Lesetext:
━━━━━━━━━━━━━━━━━━━━━━━━━━━━━━

Deutschlandradio Kultur: Können wir noch mal definieren?
Dagmar Freitag: "Strict Liability heißt im Prinzip, es ist die Beweislastumkehr. Der Sportler muss im Fall einer positiven Dopingprobe beweisen, dass die Substanz ohne sein Verschulden, ohne sein aktives Zutun in seinen Körper gekommen ist. Vor normalen Gerichten ist das ja anders. Da muss Ihnen der Staatsanwalt beweisen, dass Sie schuldig sind.
Aber: Wir tun immer so, als ob staatliche Gesetze diese Strict Liability außer Gefecht setzen würden. Das ist natürlich nicht richtig. Und man muss auch eins sagen, das gilt ausschließlich für den Fall einer positiven Probe. Alles andere wird von der Strict Liability nicht erfasst im Sportrecht. Da muss der Sportler genauso wie vor einem staatlichen Gericht tatsächlich deutlich machen, dass er unschuldig ist, aber der Staatsanwalt muss eben auch beweisen, dass es anders ist. – Also: Strict Liability ausschließlich für den Fall einer positiven Probe.
Und dass man jetzt immer wieder sagt, das eine kann das andere beeinträchtigen, das ist eben nicht so. Wir haben ganz viele Fälle in anderen Bereichen, wo natürlich unterschiedliche Maßnahmen laufen, ohne einander zu stören. Im Fußball, nur als Beispiel.
Deutschlandradio Kultur: Sie meinen da den Fall, wo zum Beispiel ein Fußballer einen anderen foult und das kann sportgerichtlich, aber auch strafgerichtlich…
Dagmar Freitag: Der fliegt sofort vom Platz, aber hinterher kann durchaus noch ein Prozess vor einem ordentlichen Gericht wegen Körperverletzung stattfinden.
Deutschlandradio Kultur: Also, Herr Gienger, dann geht’s doch – Strafgerichtsbarkeit neben Sportgerichtsbarkeit. Warum kann das auf Doping nicht angewendet werden?
Eberhard Gienger: Na ja, das ist ja genau der Punkt. Ich habe ja gesagt, dass wir prüfen müssen, inwieweit es mit anderen Gesetzen in Einklang zu bringen geht. Und ich sage ja, ich bin ja nicht gegen ein Antidoping-Gesetz oder wie es auch immer später heißen mag, aber es darf natürlich auf der anderen Seite die Strict Liability, also die Sportgerichtsbarkeit nicht aushebeln. Und ich habe ein bisschen die Bedenken, dass die Verbände nicht bereit sind, Sportler zu sperren für zwei Jahre oder möglicherweise, wenn das jetzt verschärft werden sollte, drei oder vier Jahre.
Längere Sperren für Sportler im Gespräch
Deutschlandradio Kultur: Sie haben es angesprochen, die Weltantidopingagentur hat sich ja dafür ausgesprochen oder die Weltantidopingversammlung, dass wir jetzt von zwei auf vier Jahre sperren gehen.

━━━━━━━━━━━━━━━━━━━━━━━━━━━━━━

Datenauszüge:
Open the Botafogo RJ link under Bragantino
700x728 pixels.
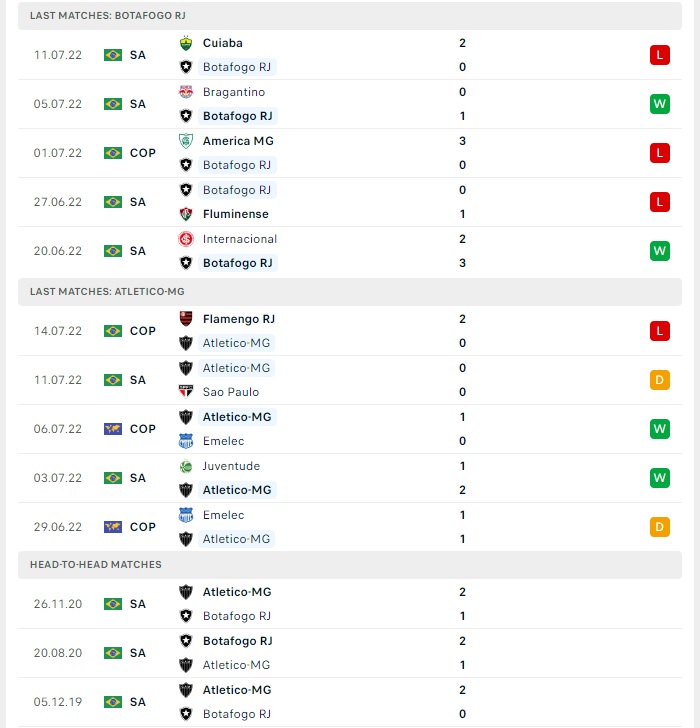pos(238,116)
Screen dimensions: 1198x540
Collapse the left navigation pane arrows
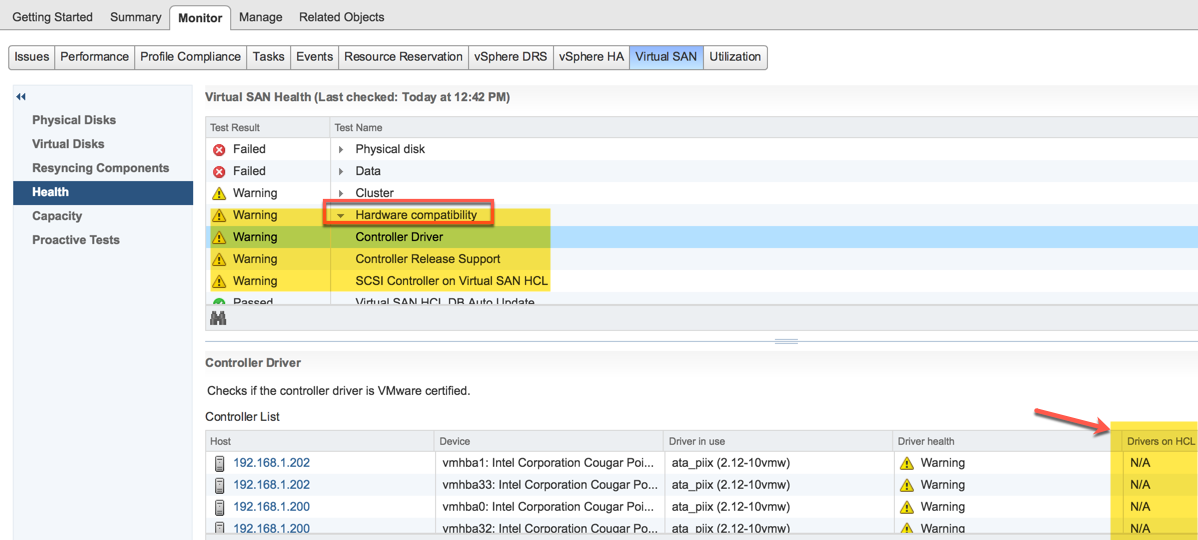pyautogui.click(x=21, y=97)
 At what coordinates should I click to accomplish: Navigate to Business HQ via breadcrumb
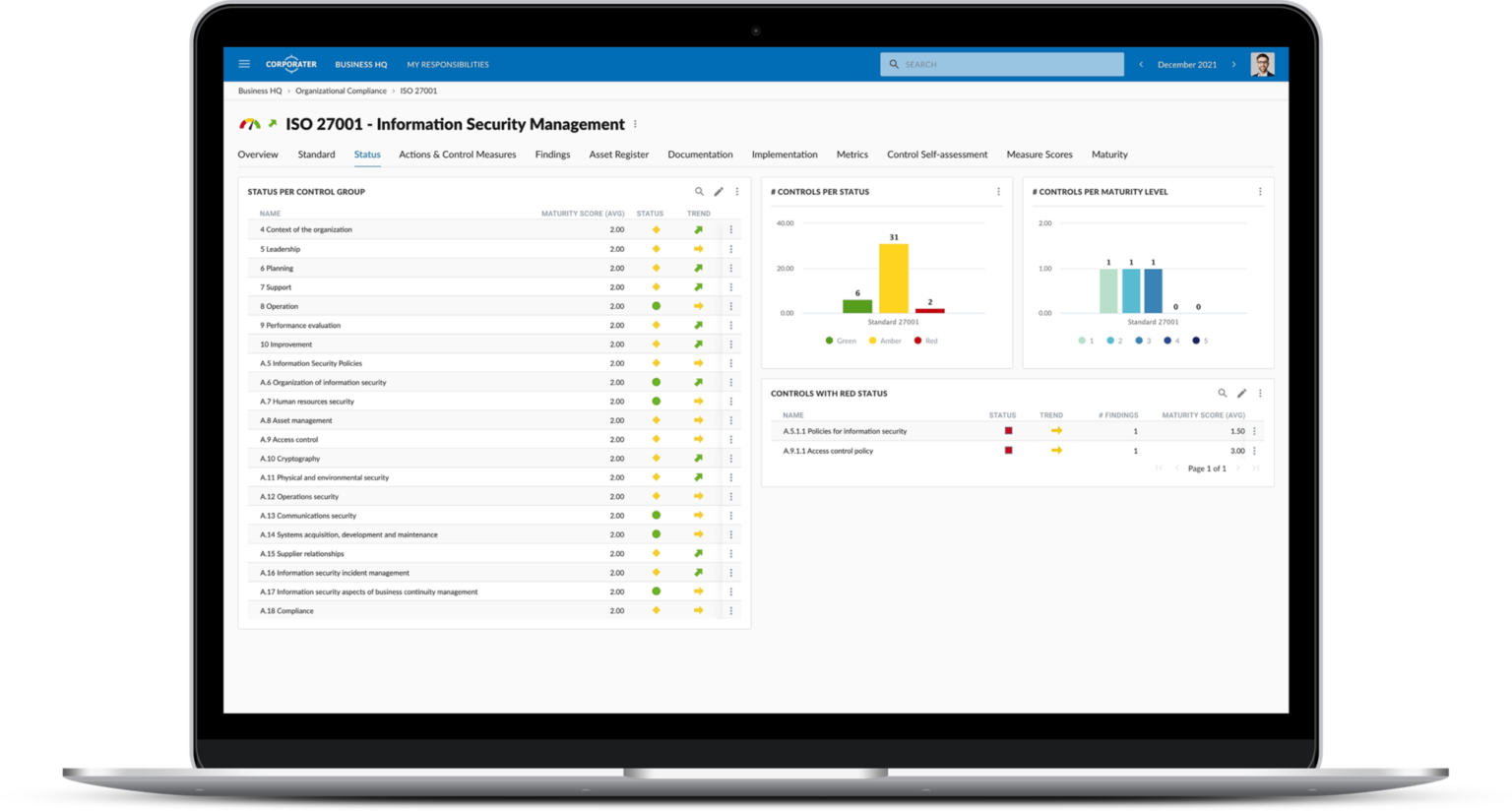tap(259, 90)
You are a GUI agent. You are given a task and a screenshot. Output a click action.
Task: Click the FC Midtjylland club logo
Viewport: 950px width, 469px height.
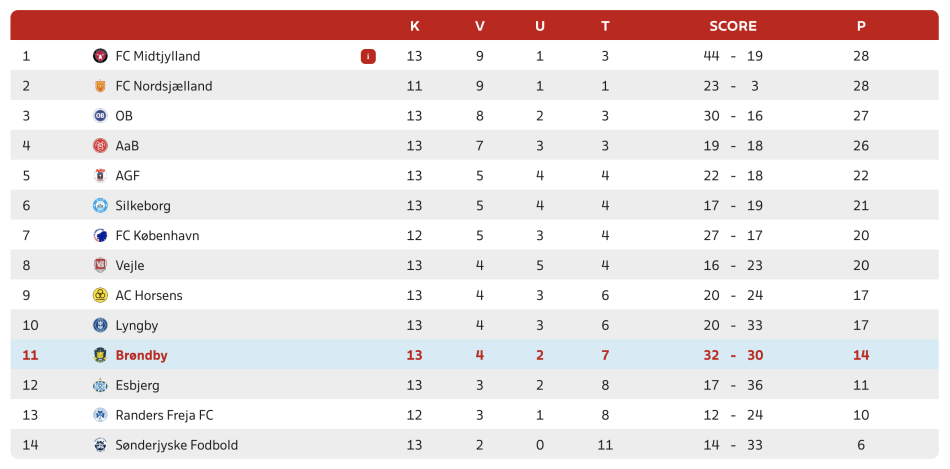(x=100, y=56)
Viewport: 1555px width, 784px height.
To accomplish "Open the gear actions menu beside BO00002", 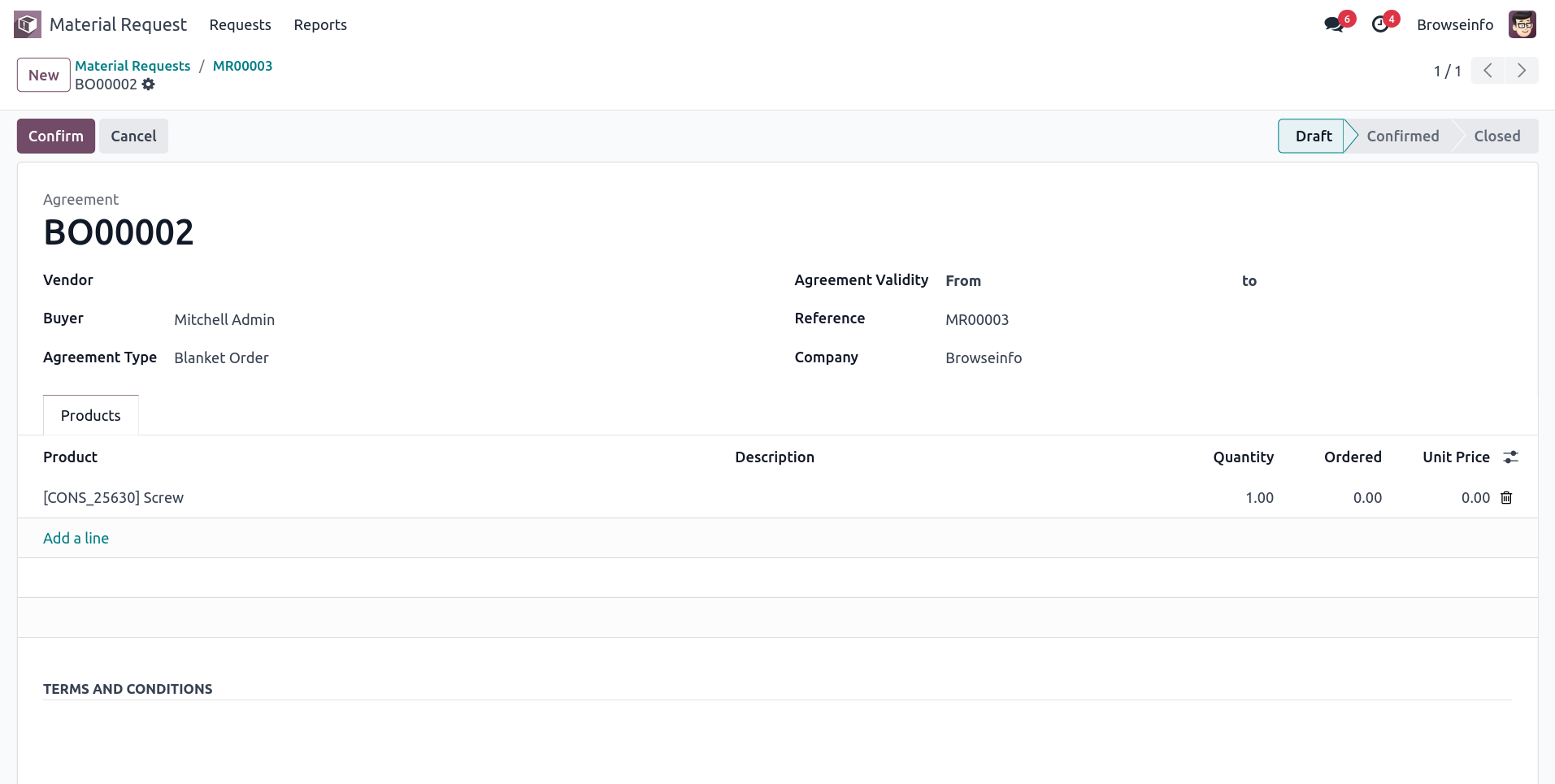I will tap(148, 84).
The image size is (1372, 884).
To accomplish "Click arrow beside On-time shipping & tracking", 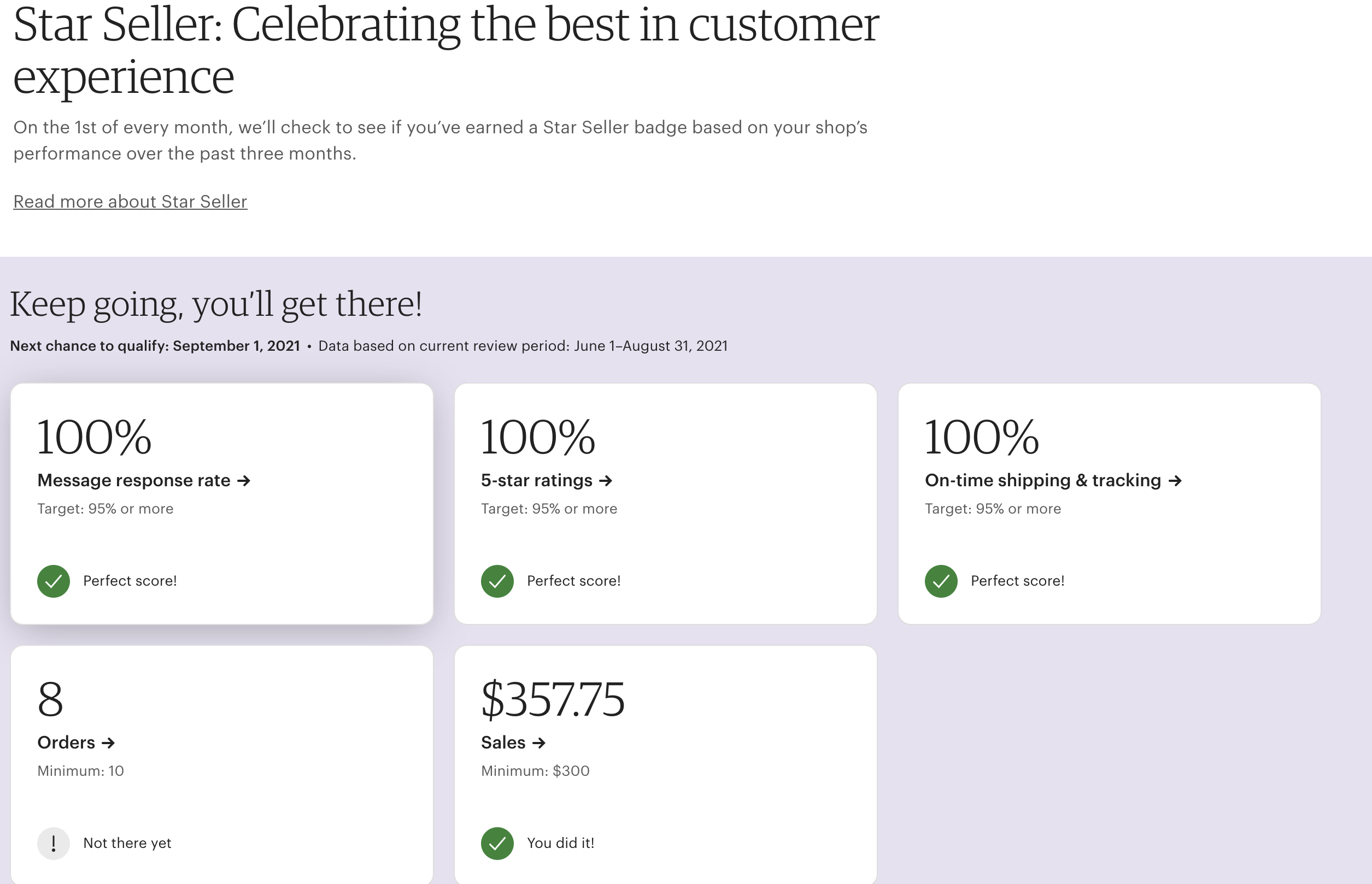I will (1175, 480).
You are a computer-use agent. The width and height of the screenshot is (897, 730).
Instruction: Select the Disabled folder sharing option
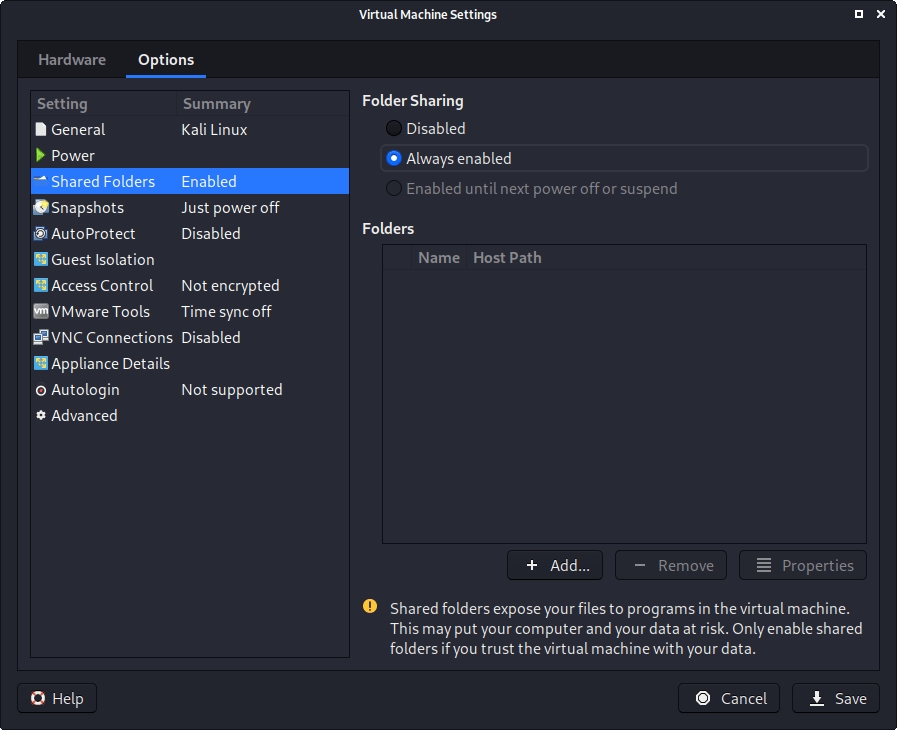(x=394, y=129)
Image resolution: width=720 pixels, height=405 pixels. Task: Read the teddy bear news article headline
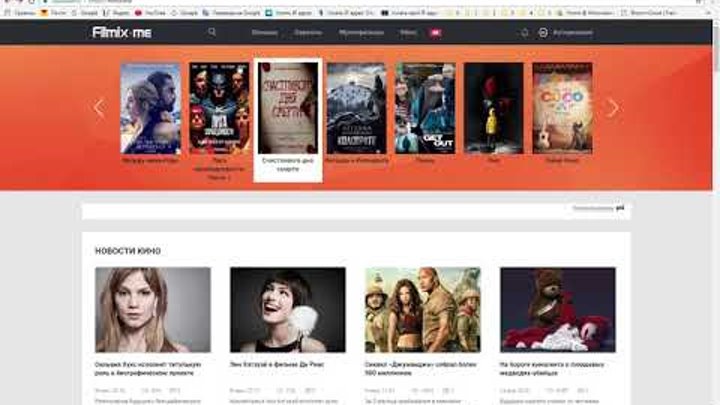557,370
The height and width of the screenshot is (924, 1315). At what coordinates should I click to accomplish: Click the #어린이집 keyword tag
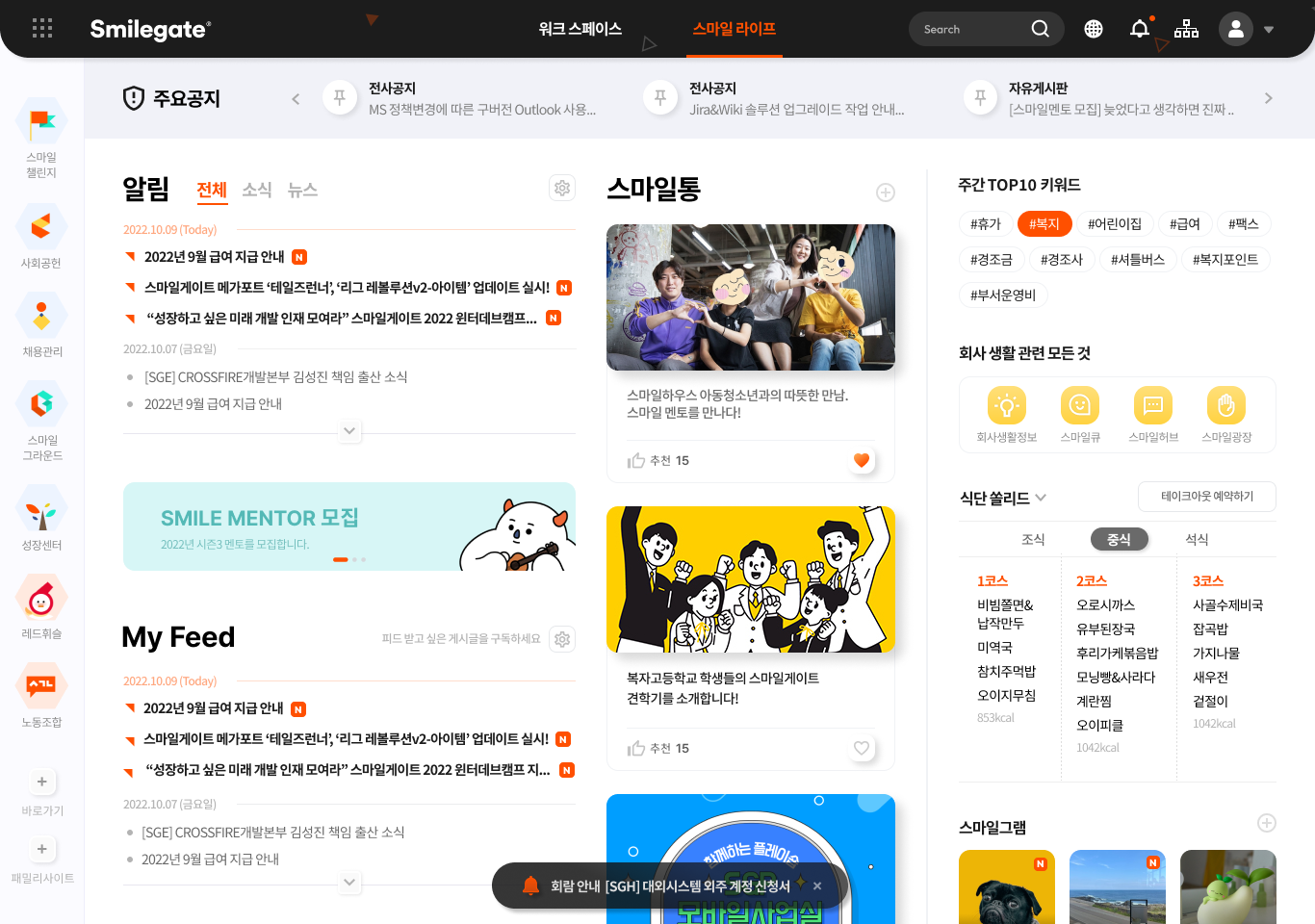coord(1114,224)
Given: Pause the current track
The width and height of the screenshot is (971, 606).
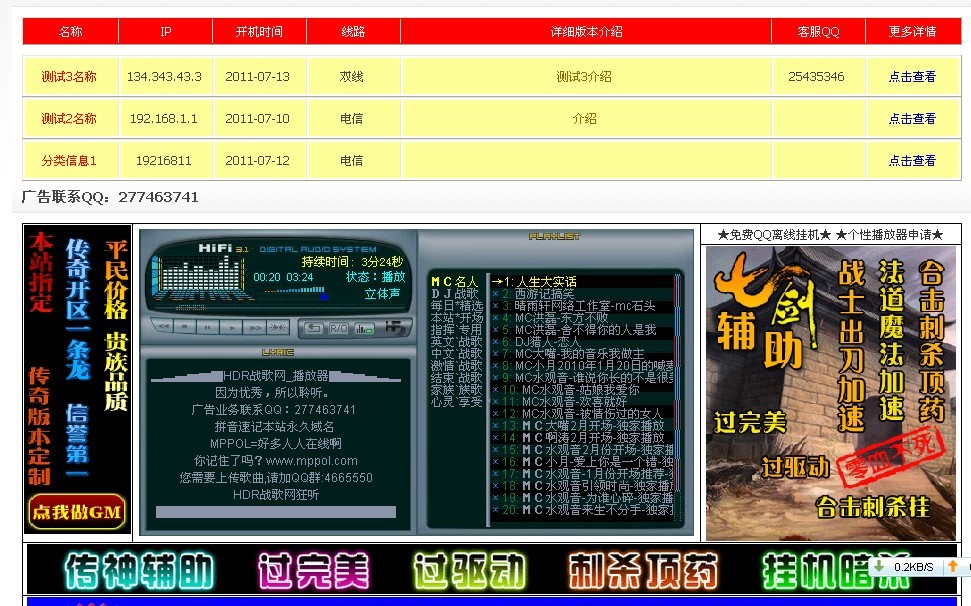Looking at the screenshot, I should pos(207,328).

━━━━━━━━━━━━━━━━━━━━━━━━━━━━━━

Nenne alle Sprecherangaben, die im Lesetext vor den Redebeiträgen stehen.

Deutschlandradio Kultur, Dagmar Freitag, Eberhard Gienger